Renewable Energy Projects in Developing World Offered Attractive Funding Options
Source: SIDS DOCK
Abu Dhabi: A UAE decision to ease its loan terms for renewable energy projects in developing countries will help many rural communities across the globe get easier access to energy solutions and take up anti-deforestation projects.
Six clean energy projects funded by the UAE are already helping more than 300,000 people in six developing nations. Some communities will get access to electricity for the first time, which in turn will give them access to clean drinking water from desalination plants powered by renewable energy. The UAE has announced that the Abu Dhabi Fund for Development (ADFD) will be offering more attractive terms for loans provided through the International Renewable Energy Agency (Irena)/ADFD projects that support renewable energy initiatives in developing countries, an official spokesperson of Irena told Gulf News.
ADFD has reduced the interest rates on such loans from 1-2 per cent, as against 2-6 per cent for alternative funding options, he said. The ADFD will now offer loans at one per cent interest rate to the least developed countries and low-income countries. An interest rate of two per cent will be offered to lower- and upper-middle income countries. In both cases, a 20-year loan period including a 5-year grace period will apply, the spokesperson said.

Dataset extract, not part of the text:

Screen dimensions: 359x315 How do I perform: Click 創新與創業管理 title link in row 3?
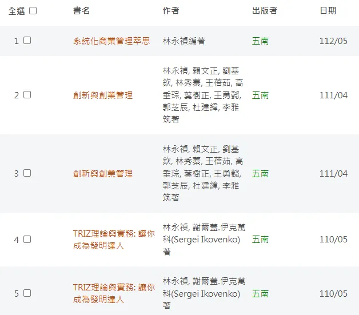tap(103, 173)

The easier loan terms will help the Irena/ADFD projects support a wider range of countries and renewable energy projects. This will allow countries facing international borrowing constraints to access financing for their clean energy projects. The new terms will also help expedite the process of finalising the loan agreement and project implementation. “Since the announcement, Irena is already seeing a significant increase in interest by developing countries to apply for this fund as the new terms are far more attractive,” the spokesperson said.
Mohammad Saif Al Suwaidi, Director General of ADFD said: “ADFD sees the provision of renewable energy as an important and effective form of development aid. It is important that the recipients of the aid are able to fully realise the economic and social benefits of the clean energy projects delivered. We believe these new terms will significantly increase the facility’s impact, and encourage developing countries to utilise this opportunity.”
ADFD in coordination with Irena, announced the beneficiaries of the first cycle of loans in January 2014. Six projects, with a total capacity of 35 megawatts, were provided $41 million (Dh150.59 million) in the first cycle of a concessional loans programme of $350 million to be disbursed in seven cycles over seven years.
The first cycle of loans went to a geographically diverse set of countries — Ecuador, Sierra Leone, the Maldives, Mauritania, Samoa and Mali.